### Dataset excerpts
☆ ☆ ☆ ☆ ☆ ☆ ☆

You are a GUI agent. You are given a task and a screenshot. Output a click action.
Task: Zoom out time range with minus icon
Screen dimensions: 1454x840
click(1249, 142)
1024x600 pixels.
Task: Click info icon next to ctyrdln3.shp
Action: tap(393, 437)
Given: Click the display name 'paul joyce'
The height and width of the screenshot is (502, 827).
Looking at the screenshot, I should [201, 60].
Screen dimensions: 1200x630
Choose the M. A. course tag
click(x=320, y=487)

☆ ☆ ☆ ☆ ☆ ☆ ☆

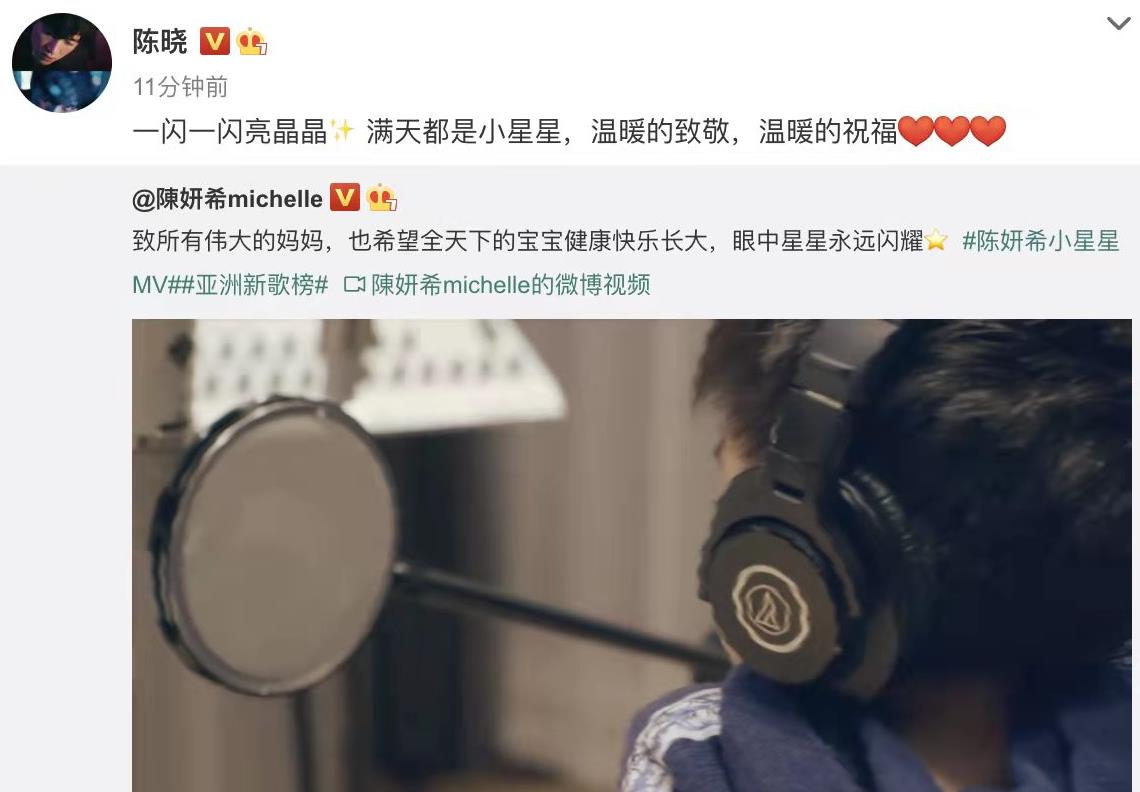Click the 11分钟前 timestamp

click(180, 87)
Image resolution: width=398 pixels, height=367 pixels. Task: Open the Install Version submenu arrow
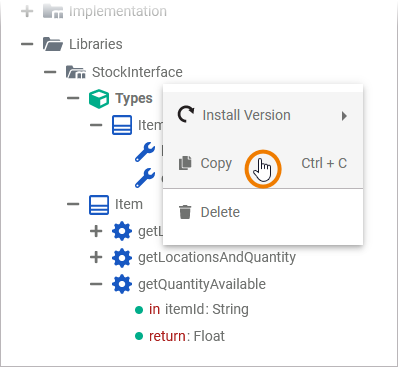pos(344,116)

☆ ☆ ☆ ☆ ☆ ☆ ☆

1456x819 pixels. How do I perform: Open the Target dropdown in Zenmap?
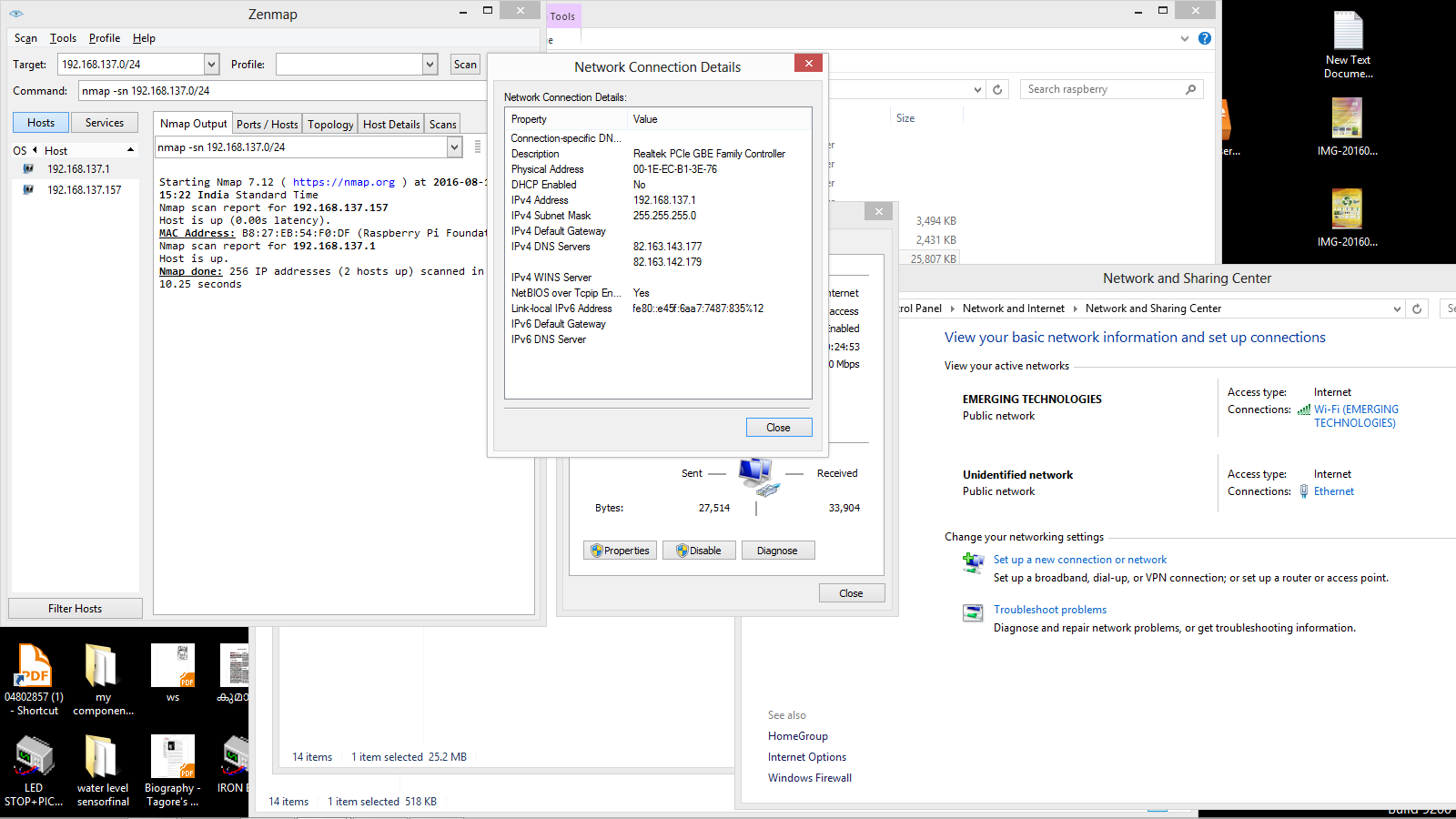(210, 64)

☆ ☆ ☆ ☆ ☆ ☆ ☆

### Aim of the exercise
Reproduce the data from the line containing "Click the 11分钟前 timestamp" down through the line containing "pos(344,116)", both included, omitting the pictures.

### Written reply
Click the 11分钟前 timestamp

click(180, 87)
Image resolution: width=398 pixels, height=367 pixels. Task: Open the Install Version submenu arrow
pos(344,116)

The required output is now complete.